Türk iktisadı bir yangın yerine dönmüş lakin hesap veren yok. Her fırsatta anlı ulu nutuklar atan Hazine ve Maliye Bakanı nerede? Türk Lirası'nın belini büktüler ve ortada hesap veren kimse yok.
“KİM BU DIŞ MİHRAKLAR, SÖYLEYEN BIRLIKTE UĞRAŞ EDELİM”
Bütün devlet erkanına sesleniyorum, kaynak ıstırabı varsa bir tasarruf önlemi açıklayın. Fakat kendinizden başlayın! Uçaklarınızdan başlayın, lüks konutlarınızdan başlayın, tekrar tekrar yapılan saraylarınızdan başlayın.
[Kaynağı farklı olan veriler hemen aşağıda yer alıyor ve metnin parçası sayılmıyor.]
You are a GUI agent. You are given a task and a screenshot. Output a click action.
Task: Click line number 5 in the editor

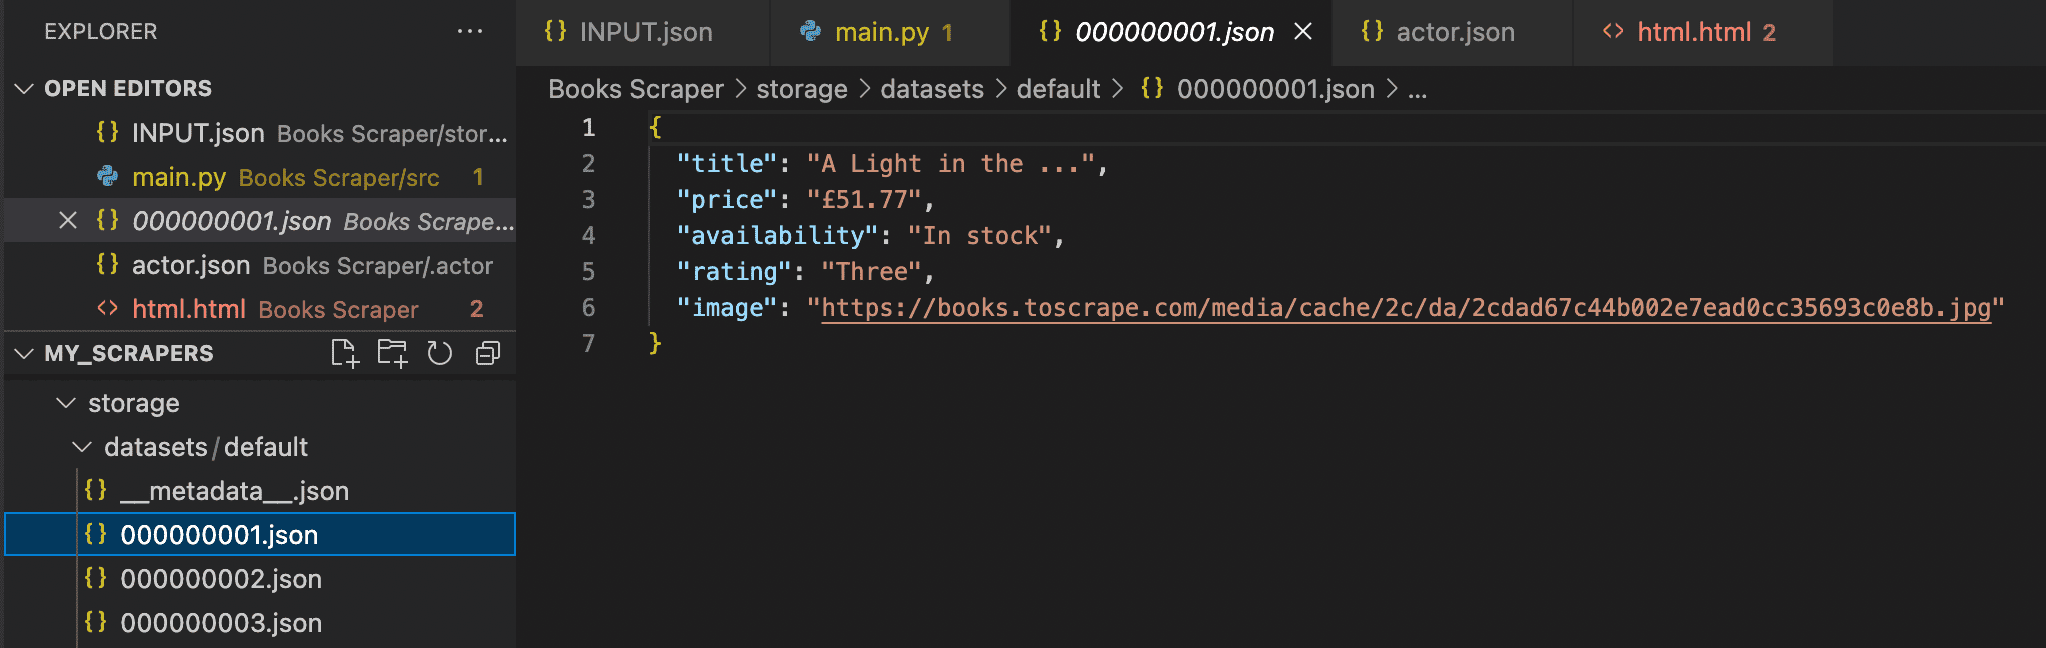(x=588, y=271)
Yeni vergilerle milleti boğmayın!
Dışişleri Bakanlığı yapmış ve tezler yazmış biri olarak, Hazine ve Maliye Bakanı'nı “emperyalizme” karşı korumak için neredeyse cihad duyuru etmiş olanlara sesleniyorum, şu dış mihrakların ismini bir koyalım. Kimdir bunlar? Söyleyin daima birlikte gayret edelim.
Yandaş gazetelerinizin “Reis Trump” diye bahsettikleri Amerikan Lideri mıdır dış mihrak? Daima dostluk bildirileri verdiğiniz Rusya mıdır? Avrupa mıdır? Yoksa kapılarında SWAP süreci için merhamet dilendiğiniz İngiliz Merkez Bankası mıdır? Çıkın söyleyin kimdir?